Marathon Petroleum, the nation’s biggest oil refiner, along with the Koch network, launched an aggressive, but covert, campaign to keep Americans hooked on their gas-guzzlers. The oil industry’s fingerprints can be seen on letters from state lawmakers to the Transportation Department, Facebook ads, public comments and draft legislation for states.
It now makes sense why automakers expressed some concern about how far the administration’s rollback goes... the proposal wasn’t written for them.
The Trump administration went to great lengths to make the oil-backed proposal palatable to the public, releasing an analysis so flawed and cherry-picked that researchers called the justification “embarrassing,” “dishonest” and “sloppy.”
When the Trump administration proposed rolling back Obama-era clean car standards in August, it claimed that the new rules would save lives--literally calling the proposal the SAFE Vehicle Rule, short for the Safer Affordable Fuel Efficient Vehicles Proposed Rule. (Subtlety is Trump’s calling card, after all.)
And now we know that the math justifying some of the SAFE proposal’s claims would be in danger of failing basic Econ 101. In a letter in Science, 11 academics ripped apart the proposal. Not only would it not make people safer, they argued, but the analysis also overstated the economic benefits of the rollback by more than $110 billion. Apparently, justifying the relaxed fuel standard requires ignorance of basic economics.
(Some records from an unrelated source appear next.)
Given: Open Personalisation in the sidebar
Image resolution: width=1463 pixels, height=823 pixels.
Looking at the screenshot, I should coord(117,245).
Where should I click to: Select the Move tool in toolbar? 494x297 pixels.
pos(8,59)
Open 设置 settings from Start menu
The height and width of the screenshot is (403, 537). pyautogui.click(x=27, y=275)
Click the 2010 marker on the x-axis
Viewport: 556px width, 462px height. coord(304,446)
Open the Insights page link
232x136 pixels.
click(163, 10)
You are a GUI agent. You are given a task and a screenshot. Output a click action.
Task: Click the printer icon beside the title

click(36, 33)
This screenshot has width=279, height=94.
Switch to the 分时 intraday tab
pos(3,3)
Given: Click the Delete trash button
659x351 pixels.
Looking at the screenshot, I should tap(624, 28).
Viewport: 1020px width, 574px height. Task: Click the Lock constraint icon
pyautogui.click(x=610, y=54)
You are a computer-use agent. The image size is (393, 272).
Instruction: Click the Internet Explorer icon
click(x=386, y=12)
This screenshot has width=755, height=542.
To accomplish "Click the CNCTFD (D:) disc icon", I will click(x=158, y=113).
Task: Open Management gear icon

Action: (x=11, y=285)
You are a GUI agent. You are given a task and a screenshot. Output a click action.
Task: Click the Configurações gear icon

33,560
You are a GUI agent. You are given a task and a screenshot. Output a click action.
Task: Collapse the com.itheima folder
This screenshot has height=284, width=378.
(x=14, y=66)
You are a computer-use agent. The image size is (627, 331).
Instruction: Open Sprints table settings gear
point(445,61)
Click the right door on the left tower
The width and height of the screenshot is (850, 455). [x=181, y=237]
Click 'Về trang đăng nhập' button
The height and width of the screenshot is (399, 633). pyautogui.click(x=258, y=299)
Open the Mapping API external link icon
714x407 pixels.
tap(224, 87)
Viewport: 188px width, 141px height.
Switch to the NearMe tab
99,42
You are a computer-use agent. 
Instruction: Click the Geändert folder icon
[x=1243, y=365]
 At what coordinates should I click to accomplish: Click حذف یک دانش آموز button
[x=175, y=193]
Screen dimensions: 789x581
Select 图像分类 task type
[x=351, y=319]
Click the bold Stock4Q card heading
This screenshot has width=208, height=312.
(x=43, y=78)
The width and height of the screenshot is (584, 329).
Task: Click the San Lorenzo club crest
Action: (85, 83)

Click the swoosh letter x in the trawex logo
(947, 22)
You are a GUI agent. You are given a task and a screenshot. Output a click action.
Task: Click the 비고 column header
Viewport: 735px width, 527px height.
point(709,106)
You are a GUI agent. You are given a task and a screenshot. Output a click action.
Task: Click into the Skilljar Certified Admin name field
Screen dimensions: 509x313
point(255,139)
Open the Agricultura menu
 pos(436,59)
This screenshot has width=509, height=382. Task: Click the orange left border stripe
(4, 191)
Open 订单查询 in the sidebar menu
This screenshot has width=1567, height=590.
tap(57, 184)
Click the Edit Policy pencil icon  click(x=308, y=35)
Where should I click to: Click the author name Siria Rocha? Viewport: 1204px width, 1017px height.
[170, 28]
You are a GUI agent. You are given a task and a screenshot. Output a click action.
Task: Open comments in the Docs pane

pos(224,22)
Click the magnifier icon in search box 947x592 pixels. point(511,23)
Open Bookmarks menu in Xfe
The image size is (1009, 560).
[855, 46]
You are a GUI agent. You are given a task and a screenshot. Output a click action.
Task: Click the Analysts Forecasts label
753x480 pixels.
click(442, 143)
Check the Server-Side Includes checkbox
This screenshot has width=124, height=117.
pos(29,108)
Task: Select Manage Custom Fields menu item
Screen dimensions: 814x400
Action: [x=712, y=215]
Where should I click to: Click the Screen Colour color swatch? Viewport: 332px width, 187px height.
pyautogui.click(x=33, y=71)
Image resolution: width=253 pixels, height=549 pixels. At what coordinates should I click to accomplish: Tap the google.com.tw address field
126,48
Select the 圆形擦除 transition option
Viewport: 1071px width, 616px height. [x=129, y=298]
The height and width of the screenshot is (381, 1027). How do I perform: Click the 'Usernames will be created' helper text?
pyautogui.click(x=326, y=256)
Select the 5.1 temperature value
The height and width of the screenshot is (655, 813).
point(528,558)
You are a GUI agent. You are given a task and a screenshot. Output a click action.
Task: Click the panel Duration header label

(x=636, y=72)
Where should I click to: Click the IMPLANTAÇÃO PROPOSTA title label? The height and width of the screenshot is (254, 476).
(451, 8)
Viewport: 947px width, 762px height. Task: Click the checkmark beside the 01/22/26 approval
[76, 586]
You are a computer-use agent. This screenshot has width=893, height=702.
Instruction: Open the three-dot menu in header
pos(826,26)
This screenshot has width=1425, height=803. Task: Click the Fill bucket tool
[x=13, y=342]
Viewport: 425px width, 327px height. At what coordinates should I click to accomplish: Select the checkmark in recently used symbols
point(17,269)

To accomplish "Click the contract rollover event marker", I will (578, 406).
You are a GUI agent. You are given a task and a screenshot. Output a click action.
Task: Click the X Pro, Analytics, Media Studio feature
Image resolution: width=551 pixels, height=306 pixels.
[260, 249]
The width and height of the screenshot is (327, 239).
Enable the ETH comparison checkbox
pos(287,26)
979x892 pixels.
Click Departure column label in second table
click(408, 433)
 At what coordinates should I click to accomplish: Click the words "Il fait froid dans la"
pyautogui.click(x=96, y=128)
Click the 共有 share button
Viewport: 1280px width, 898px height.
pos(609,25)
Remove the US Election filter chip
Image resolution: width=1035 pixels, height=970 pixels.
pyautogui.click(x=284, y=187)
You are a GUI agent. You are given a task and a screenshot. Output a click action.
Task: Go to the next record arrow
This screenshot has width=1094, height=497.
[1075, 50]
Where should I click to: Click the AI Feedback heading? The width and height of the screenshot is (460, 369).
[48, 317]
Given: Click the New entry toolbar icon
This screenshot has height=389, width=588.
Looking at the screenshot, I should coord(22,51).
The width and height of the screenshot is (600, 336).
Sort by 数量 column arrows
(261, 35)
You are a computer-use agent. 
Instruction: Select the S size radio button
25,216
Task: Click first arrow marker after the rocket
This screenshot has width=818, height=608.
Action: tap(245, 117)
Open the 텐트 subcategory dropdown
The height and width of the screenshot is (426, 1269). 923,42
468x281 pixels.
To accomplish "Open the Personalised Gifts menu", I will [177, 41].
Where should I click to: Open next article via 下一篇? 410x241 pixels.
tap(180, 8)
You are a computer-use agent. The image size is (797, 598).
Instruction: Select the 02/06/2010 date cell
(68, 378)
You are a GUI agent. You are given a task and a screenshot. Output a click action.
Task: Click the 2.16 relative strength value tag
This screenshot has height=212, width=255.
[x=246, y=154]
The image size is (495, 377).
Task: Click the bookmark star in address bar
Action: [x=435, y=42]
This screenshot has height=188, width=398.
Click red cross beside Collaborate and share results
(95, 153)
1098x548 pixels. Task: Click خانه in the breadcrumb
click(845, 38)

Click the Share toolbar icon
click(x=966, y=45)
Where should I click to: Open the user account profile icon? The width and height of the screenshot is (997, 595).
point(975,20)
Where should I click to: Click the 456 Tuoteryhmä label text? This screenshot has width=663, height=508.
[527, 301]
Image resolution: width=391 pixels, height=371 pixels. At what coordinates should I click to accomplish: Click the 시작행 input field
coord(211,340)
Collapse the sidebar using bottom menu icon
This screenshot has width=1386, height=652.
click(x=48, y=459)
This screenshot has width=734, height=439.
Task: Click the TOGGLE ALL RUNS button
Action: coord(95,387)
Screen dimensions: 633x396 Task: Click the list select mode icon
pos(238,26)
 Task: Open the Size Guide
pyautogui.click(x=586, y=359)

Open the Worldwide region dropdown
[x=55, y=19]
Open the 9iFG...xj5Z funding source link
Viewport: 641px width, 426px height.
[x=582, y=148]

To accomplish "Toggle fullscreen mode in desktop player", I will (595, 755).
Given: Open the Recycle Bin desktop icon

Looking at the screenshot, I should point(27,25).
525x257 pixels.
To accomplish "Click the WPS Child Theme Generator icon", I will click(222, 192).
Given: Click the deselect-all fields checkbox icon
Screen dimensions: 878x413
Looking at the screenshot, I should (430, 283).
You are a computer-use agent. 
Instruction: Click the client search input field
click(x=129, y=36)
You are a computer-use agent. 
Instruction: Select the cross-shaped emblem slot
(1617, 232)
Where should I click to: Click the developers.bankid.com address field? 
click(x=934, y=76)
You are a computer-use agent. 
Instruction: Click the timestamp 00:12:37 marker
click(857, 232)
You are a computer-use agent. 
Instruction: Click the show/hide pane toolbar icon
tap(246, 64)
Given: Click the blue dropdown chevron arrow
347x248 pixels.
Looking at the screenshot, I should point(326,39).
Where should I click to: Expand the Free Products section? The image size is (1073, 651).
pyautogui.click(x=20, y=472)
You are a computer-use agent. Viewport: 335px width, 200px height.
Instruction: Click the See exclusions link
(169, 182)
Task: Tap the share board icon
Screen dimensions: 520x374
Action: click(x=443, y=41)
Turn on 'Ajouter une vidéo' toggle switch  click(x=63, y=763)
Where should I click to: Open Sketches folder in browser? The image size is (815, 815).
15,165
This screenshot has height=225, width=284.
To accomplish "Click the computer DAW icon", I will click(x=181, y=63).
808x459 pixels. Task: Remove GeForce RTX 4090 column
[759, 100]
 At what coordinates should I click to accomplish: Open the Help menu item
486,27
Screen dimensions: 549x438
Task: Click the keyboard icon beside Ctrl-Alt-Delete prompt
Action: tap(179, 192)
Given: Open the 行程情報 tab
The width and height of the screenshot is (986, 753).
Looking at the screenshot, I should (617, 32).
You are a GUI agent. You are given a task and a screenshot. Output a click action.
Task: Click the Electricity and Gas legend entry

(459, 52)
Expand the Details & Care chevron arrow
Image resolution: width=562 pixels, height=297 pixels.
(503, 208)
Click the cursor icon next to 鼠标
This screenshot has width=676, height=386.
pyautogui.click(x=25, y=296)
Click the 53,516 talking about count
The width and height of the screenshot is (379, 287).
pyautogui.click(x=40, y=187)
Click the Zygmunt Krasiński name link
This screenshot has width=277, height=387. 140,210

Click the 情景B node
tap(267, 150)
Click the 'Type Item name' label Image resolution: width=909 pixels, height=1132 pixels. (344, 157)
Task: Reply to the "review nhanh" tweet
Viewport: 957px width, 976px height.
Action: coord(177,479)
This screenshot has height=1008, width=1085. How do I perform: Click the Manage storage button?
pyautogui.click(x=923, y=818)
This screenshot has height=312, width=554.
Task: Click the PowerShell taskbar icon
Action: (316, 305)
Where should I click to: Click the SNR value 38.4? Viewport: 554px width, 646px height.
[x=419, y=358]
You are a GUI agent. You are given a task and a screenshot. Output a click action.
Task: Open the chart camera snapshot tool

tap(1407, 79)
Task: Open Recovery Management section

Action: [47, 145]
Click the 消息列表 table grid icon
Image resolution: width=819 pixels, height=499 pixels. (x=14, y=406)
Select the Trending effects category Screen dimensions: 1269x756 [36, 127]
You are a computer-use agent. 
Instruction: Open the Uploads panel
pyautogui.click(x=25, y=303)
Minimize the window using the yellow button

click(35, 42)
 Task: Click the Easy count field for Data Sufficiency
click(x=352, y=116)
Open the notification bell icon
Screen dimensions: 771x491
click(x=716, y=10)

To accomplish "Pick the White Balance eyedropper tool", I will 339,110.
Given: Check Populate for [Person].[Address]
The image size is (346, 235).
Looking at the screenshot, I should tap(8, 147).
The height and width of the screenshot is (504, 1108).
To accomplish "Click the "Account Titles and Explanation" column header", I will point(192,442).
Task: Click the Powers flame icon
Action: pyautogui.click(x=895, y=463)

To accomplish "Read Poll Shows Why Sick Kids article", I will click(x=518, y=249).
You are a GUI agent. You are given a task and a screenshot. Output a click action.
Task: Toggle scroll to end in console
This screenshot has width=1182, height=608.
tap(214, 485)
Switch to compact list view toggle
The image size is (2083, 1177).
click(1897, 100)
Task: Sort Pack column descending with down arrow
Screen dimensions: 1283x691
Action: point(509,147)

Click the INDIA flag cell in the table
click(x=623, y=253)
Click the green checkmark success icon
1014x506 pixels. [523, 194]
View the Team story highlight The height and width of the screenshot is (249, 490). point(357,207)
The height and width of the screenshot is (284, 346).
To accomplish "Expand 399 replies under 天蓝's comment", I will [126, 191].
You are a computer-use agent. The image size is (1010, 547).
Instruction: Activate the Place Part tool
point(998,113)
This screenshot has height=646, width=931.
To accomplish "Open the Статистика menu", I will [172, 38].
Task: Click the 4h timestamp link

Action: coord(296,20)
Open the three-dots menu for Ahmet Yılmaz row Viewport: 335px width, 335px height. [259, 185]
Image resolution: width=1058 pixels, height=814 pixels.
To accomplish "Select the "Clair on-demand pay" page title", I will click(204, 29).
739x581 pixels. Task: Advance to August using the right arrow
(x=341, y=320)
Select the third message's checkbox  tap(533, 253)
For example, it’s a pretty basic concept that raising a product’s price lowers demand. So if you were to assume an increase in fuel economy standards means an increase in the price of a new car, then the demand for cars will decrease, right? Fewer people could afford them, and businesses could only afford to buy fewer. In turn, the country’s overall fleet size will decrease. That makes sense to anyone familiar with the theory of supply and demand. (And, again, assuming that raising the mileage on a car makes it more expensive.)
Fewer cars on the road is a good thing from a public health perspective--it means fewer crashes, fatalities, traffic, pollution and fossil fuel dependence.
But the Trump administration ignored basic economic theory and argued that relaxing standards (thereby lowering the price, by their argument) would somehow decrease the country’s fleet size by six million by 2029. But letting less efficient cars on the road would mean you could expect to end up with a larger fleet. As the study puts it, the administration's report “violates simple economic principles.”
Not that this is anything new. Trump and his administration have showed time and time again that they don’t understand Economics 101--or, more likely, they are willing to ignore it to advance their agenda.
If you were to wager whether the administration headed by a man who managed to bankrupt casinos wasn’t particularly adept in economics…well, that’d probably be a pretty SAFE bet.